Age, particularly age 40 and up, is a protected class. It’s a good idea to avoid questions about age altogether, except where they’re necessary to business operations.
For example, it’s appropriate to use a pre-screening question like: Are you 18 years of age or older? (Yes/No)
It would be a bad idea to ask a candidate, “How old are you?” or “You have quite a long work history listed on your resume… Are you looking to retire soon?”
Religion should never come up in a job interview, but sometimes candidates share protected information without realizing it. If you’re talking to an applicant who mentions that they volunteer a few times a month, it’s perfectly acceptable to ask them what organization(s) they partner with. If they mention a church or religious group, immediately move on to the next question.
Some religions observe holidays that are not observed on the federal calendar. It’s illegal to ask a candidate if they’ll need any religious holidays off of work. A good rule of thumb is, if your question relates to a class of protected information in any way, don’t ask it!
Family status and sex include a few topics that are off limits for interviewers. Marital status, sex, gender identity, sexual orientation, and pregnancy are all topics to blacklist when chatting with an applicant. Do not ask if a female candidate will be starting a family soon, whether someone’s spouse is comfortable with them taking a position, or if the working hours will leave them enough time to spend with their kids.
In the case that any of the above information is shared, don’t ask any further questions and move on to the next topic.

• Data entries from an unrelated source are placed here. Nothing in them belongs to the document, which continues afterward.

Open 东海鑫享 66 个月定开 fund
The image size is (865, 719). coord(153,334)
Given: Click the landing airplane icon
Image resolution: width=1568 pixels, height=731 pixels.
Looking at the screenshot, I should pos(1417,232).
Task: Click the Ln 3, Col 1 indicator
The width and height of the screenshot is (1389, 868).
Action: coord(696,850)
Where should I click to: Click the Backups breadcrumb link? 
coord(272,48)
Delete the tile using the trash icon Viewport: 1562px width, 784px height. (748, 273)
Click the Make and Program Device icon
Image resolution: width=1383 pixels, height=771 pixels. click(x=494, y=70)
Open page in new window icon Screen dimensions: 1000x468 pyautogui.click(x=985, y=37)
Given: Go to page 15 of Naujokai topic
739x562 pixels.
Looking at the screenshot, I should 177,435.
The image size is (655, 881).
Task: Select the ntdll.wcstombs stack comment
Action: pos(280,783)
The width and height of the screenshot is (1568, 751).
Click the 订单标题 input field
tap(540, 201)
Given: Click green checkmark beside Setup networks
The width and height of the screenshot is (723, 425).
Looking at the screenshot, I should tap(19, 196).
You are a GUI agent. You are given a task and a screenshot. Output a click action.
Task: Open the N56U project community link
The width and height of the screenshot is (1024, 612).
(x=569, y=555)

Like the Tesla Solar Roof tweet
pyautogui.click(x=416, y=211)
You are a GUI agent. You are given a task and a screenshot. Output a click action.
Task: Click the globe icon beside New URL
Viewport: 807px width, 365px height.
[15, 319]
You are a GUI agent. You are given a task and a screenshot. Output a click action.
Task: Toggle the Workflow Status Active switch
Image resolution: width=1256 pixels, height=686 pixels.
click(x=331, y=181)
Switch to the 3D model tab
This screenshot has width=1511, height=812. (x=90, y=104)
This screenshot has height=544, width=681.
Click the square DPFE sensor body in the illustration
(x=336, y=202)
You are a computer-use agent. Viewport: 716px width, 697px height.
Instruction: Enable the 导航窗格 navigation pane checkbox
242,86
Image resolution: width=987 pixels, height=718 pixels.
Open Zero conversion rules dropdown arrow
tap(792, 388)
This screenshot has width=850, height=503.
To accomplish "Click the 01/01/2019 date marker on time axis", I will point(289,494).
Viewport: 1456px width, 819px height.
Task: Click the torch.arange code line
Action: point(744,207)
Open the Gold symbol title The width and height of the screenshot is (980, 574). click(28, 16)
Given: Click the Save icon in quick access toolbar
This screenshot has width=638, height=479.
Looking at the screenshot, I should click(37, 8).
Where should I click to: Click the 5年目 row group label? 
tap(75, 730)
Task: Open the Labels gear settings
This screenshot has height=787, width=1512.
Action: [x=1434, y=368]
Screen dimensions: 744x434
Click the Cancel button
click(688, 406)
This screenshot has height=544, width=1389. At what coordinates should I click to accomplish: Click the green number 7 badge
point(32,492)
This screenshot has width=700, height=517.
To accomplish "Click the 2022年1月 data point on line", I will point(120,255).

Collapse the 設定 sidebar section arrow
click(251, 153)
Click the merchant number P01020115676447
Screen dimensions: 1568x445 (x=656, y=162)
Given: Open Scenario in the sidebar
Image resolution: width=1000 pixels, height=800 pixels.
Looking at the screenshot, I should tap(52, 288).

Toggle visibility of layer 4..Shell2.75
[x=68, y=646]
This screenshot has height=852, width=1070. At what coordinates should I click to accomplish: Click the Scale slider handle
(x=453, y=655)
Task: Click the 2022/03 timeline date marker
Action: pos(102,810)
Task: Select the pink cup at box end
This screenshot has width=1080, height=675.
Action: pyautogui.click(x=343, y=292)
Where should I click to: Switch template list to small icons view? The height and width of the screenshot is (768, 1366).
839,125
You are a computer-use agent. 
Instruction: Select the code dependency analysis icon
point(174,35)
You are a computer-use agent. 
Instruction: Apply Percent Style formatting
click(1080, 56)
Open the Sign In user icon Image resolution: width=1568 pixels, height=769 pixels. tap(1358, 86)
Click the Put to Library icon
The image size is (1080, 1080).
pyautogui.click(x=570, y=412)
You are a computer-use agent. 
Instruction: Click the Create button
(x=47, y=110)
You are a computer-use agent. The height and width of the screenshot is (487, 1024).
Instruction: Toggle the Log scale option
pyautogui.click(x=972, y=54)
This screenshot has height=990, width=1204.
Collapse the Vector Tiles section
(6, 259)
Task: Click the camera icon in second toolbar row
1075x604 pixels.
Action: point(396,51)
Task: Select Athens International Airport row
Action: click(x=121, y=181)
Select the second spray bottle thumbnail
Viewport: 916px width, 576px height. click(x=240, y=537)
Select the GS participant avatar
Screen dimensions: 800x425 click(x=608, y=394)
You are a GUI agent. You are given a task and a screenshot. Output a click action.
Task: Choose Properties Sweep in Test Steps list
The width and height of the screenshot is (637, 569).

Interviewers cannot ask disability-related questions or require medical examinations until after a candidate has been given a conditional job offer. Because this type of information is frequently used to exclude applicants with disabilities before their ability to perform a job is evaluated, it’s best to avoid questions about disabilities altogether. As you move further into the process, it’s appropriate to discuss reasonable accommodations.
You can learn more about the ADA (Americans with Disabilities Act) via their website.
National origin is frequently brought up in conversation, often in an innocent way. However, it’s still a federally protected class, so it should be avoided during an interview. Don’t open yourself or your company up to a lawsuit because of a comment about someone’s unique name or accent. You’re able to identify whether a candidate is able to legally work in the US without crossing into illegal territory.
Many organizations use pre-screening questions such as: Are you legally able to work in the United States, or, Will you require sponsorship for a work-related visa now or in the future?
A lot of interviews start off with the question, “Tell us about yourself.” While it can be tempting to let the candidate share with you who they are, this type of open-ended question opens your discussion up to including nearly all of the protected classes of information. You can combat this by asking the same questions and including a few guidelines for the type of answer you’re looking for.
Instead, try: “Please give us a brief overview of your professional background as it relates to this position.” Or, if you want to be very technical, use a disclaimer. “Without disclosing your age, marital status, race, religion, national origin, or disability status, please tell us about yourself.”
Focus on getting to know your candidates in a way that protects your organization and gives applicants a fair shot at landing the job!